Dimity returned from her Churchill Fellowship in Canada and set up Hear and Say as a not for profit for teaching deaf children to listen and speak on 6 July 1992. An offer from likeminded organisation, The Shepherd Centre in Sydney came for a one-year, part-time seed grant to continue the clinic in Queensland. At that time, a group of ear, nose and throat surgeons and audiologists wanted to start a cochlear implant program in Brisbane. The stars were aligning, and Dimity was asked to join with them to take care of pre-implant preparation and post-implant support.
“It was about this time – the point of no return – when I chanced upon my future motivating words,” recalled Dimity.
“The quote is credited to pioneer aviator, Amelia Earhart: ‘Courage is the price that life exacts for granting peace.’ With that, I took courage and set up a charity board consisting of about 20 professionals across hearing, medicine, business, finance and education sectors, and we began services with six children.”
The name ‘Hear and Say’ was chosen to emphasise that children with hearing loss could learn to listen and speak. After several logo iterations – including Mac the Mouse as a nod to the shape of the cochlear implant and also to one of the early premises known fondly as ‘the Mouse House’ – the butterfly, commonly thought not to be able to hear, was ultimately chosen as the centre’s symbol.
Growth comes quickly
Hear and Say rapidly expanded from six to 30 children, and by 2002 saw over 100 children annually. In 1997, telepractice lessons via videoconference had made the centre’s operations truly Queensland (and world) wide, with the capacity to support regional and remote families from the comfort of their own homes.
In the years that followed, Hear and Say centres would open in Toowoomba, Gold Coast, Sunshine Coast, Cairns and Townsville, supporting a growing number of children and their families. In 2005, St Gabriel’s School for Hearing Impaired Children was assimilated into Hear and Say, boosting families’ access to auditory-verbal therapy even further.
A major milestone in the landscape for children’s hearing loss diagnosis came with the introduction of the Universal Newborn Hearing Screening program, rolled out for the first time in Queensland in December 2006. Hear and Say, along with Quota International and many other passionate organisations and individuals, played a critical role in getting this initiative off the ground.
In 2007, a world-leading hearing health education program, known as Hear and Say WorldWide, launched to comprehensively educate professionals about hearing loss in babies and young children.
A new home
It was in mid-2011 that plans to build a new headquarters in Brisbane were announced.

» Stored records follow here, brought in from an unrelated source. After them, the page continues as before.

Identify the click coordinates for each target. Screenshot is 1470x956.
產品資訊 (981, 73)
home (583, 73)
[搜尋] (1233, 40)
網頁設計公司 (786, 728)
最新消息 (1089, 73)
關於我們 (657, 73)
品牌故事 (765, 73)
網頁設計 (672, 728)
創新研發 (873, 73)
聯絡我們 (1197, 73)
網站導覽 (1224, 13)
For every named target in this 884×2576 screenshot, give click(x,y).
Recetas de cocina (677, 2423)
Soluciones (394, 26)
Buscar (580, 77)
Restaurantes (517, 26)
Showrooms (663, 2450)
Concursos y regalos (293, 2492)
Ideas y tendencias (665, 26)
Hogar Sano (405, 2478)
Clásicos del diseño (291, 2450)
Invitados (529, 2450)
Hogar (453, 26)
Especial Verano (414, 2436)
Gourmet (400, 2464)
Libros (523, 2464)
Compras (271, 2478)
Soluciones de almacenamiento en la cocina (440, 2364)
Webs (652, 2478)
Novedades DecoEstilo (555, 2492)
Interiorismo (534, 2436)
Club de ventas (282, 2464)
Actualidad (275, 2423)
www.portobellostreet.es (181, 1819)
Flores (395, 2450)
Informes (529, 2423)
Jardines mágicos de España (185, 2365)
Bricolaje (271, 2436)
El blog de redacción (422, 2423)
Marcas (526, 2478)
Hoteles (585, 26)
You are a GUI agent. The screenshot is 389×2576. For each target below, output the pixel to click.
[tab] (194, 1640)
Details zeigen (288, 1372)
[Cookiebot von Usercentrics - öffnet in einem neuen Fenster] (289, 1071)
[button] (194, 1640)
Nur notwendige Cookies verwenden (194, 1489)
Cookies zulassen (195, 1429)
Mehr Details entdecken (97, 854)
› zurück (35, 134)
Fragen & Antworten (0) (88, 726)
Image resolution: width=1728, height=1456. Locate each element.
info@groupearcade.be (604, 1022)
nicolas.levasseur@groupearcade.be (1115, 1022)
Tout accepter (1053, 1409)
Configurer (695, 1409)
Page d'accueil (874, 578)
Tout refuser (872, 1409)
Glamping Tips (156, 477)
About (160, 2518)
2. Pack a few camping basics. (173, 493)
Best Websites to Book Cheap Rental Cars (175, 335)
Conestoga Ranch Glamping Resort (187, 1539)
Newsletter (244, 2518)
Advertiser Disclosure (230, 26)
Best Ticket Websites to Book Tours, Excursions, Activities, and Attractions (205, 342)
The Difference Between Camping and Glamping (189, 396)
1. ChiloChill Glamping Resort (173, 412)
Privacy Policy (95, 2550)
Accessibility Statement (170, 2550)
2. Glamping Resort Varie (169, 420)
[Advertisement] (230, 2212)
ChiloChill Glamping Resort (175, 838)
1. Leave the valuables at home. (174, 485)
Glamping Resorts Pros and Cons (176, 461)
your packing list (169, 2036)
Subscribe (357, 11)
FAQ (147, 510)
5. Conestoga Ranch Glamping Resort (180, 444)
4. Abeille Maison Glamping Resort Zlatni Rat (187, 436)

Hear and Say’s 20th anniversary celebrations timed with the purchase of a rundown building complex in Brisbane’s Ashgrove, and a $10 million capital campaign, Project Possibility was soon launched. Construction of the new Brisbane centre began in 2014, and with the support of hundreds of donors, community organisations and government partners, doors officially opened in January 2015.
By 2017, Hear and Say’s 25th year of operation, 900 children were enrolled in programs supporting their hearing and spoken language. A school screening program, Hear to Learn was piloted in 2015, reaching its 50,000th student by early 2020. Recognising the whole-of-life needs of Hear and Say’s ever-growing cohort, hearing services for adults were formally launched in 2019.
Now celebrating almost 30 years of service to families impacted by hearing loss, much has changed since Hear and Say first began. Technology has gone from strength to strength; babies are diagnosed and supported earlier than ever before; knowledge about the brain and the auditory system continues to grow.
However, there are also many constants. The dedication of parents and carers seeking the best outcomes for their child. The bright eyes of a baby revelling in a new world of sound. And a passionate team of professionals at Hear and Say, ready to provide a lifeboat to families in times of need.